=== Records for processing ===
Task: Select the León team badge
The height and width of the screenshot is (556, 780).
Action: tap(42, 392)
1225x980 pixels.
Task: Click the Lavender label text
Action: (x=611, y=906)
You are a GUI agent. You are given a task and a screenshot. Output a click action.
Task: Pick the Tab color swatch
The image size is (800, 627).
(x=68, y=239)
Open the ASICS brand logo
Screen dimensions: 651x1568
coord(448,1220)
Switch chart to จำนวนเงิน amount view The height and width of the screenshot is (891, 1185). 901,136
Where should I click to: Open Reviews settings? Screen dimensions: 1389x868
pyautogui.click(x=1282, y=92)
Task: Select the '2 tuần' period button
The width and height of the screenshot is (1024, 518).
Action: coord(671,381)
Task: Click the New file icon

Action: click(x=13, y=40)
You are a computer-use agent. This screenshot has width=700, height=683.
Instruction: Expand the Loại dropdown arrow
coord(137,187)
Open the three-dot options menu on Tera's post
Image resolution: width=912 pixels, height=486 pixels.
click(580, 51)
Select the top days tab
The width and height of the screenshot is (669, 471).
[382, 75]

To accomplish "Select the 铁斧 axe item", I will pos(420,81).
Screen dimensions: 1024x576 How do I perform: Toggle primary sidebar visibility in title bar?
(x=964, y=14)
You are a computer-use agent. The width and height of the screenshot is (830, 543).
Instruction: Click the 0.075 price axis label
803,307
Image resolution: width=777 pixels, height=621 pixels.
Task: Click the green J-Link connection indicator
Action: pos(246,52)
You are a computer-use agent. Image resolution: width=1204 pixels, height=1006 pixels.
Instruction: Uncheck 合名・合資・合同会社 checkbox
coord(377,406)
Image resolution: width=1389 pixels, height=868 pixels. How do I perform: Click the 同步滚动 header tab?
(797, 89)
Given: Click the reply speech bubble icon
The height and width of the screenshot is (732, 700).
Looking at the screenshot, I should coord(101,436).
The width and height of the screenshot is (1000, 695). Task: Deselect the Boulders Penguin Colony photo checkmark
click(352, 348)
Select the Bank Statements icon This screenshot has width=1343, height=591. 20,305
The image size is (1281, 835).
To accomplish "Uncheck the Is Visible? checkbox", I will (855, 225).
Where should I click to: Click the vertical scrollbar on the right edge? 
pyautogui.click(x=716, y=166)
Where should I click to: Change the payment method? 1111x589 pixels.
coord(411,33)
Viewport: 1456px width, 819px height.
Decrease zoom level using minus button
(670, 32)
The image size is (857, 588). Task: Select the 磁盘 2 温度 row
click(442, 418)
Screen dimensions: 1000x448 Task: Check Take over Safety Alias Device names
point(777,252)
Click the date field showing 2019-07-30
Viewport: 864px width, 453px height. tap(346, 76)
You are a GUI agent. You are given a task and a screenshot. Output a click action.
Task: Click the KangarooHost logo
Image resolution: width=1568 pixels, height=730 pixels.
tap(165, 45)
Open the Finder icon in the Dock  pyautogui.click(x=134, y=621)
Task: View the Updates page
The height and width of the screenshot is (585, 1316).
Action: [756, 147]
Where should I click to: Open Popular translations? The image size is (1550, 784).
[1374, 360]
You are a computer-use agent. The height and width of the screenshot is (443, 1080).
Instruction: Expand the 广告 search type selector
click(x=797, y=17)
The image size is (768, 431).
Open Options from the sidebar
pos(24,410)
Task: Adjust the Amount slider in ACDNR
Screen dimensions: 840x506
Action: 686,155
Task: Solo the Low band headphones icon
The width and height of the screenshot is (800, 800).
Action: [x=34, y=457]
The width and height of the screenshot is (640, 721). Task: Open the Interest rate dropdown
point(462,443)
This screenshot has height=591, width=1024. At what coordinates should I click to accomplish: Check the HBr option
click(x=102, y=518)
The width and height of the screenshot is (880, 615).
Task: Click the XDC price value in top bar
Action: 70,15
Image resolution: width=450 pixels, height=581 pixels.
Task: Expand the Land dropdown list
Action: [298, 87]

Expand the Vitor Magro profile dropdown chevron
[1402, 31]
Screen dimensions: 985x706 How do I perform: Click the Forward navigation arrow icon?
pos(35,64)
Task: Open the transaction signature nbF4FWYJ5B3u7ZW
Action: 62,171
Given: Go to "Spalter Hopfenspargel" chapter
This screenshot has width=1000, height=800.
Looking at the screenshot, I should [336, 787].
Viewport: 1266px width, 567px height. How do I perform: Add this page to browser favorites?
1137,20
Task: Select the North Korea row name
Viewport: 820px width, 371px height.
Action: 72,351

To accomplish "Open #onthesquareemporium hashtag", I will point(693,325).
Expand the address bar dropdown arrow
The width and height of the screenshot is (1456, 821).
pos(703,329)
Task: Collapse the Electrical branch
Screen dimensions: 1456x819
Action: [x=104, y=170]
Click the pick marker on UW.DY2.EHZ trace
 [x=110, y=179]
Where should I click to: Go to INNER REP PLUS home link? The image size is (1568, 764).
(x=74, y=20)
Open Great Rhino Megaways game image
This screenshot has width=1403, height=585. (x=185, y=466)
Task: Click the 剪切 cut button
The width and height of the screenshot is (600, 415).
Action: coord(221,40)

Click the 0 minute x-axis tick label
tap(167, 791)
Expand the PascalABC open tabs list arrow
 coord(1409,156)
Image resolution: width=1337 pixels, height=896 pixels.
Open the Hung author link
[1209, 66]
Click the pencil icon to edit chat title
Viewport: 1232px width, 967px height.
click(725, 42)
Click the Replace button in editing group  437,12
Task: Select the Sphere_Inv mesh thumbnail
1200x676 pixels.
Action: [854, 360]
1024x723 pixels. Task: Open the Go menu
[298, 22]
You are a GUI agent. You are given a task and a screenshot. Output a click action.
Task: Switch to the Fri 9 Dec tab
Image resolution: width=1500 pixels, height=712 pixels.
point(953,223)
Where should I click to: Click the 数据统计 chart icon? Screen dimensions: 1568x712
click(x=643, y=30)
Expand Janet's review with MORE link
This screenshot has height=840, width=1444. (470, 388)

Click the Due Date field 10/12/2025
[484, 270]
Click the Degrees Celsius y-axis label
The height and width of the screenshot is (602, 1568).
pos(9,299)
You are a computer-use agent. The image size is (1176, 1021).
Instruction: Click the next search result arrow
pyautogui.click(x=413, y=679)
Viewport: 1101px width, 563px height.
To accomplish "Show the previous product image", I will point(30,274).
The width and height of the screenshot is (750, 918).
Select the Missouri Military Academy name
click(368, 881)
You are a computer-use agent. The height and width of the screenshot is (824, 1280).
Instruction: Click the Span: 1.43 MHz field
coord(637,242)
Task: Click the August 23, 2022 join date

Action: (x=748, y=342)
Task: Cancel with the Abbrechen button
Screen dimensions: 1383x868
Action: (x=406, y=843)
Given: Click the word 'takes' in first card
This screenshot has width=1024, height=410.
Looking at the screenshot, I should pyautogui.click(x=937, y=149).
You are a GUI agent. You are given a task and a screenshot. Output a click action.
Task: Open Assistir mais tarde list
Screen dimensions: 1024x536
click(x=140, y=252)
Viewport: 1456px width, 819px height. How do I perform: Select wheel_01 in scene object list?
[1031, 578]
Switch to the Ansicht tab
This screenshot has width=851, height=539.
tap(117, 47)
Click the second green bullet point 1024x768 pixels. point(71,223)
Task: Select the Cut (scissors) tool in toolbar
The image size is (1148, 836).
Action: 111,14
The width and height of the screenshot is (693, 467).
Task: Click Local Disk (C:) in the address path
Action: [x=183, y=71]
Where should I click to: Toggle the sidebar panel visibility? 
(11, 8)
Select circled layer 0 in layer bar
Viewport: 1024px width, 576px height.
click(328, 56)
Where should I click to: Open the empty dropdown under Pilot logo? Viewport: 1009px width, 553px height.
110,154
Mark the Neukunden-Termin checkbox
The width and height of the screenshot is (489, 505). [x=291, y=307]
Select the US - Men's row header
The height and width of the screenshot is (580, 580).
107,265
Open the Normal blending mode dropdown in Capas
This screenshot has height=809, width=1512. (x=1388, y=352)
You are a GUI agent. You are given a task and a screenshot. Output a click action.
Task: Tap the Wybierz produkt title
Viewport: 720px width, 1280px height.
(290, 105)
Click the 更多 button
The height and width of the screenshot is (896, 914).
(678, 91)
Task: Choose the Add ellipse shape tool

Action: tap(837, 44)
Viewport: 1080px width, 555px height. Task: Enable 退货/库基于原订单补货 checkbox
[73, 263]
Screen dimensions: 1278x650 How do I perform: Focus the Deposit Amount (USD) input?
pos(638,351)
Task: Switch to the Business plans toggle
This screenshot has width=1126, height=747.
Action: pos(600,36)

=== Exercise task ===
Reproduce the part of the listing that opens with the line containing "Viewport: 1266px width, 567px" and closes with the line containing "coord(1409,156)", both ends included, character for character.

=== Output of the task ===
Viewport: 1266px width, 567px height. How do I perform: Add this page to browser favorites?
1137,20
Task: Select the North Korea row name
Viewport: 820px width, 371px height.
Action: 72,351

To accomplish "Open #onthesquareemporium hashtag", I will point(693,325).
Expand the address bar dropdown arrow
The width and height of the screenshot is (1456, 821).
pos(703,329)
Task: Collapse the Electrical branch
Screen dimensions: 1456x819
Action: [x=104, y=170]
Click the pick marker on UW.DY2.EHZ trace
 [x=110, y=179]
Where should I click to: Go to INNER REP PLUS home link? The image size is (1568, 764).
(x=74, y=20)
Open Great Rhino Megaways game image
This screenshot has width=1403, height=585. (x=185, y=466)
Task: Click the 剪切 cut button
The width and height of the screenshot is (600, 415).
Action: coord(221,40)

Click the 0 minute x-axis tick label
tap(167, 791)
Expand the PascalABC open tabs list arrow
 coord(1409,156)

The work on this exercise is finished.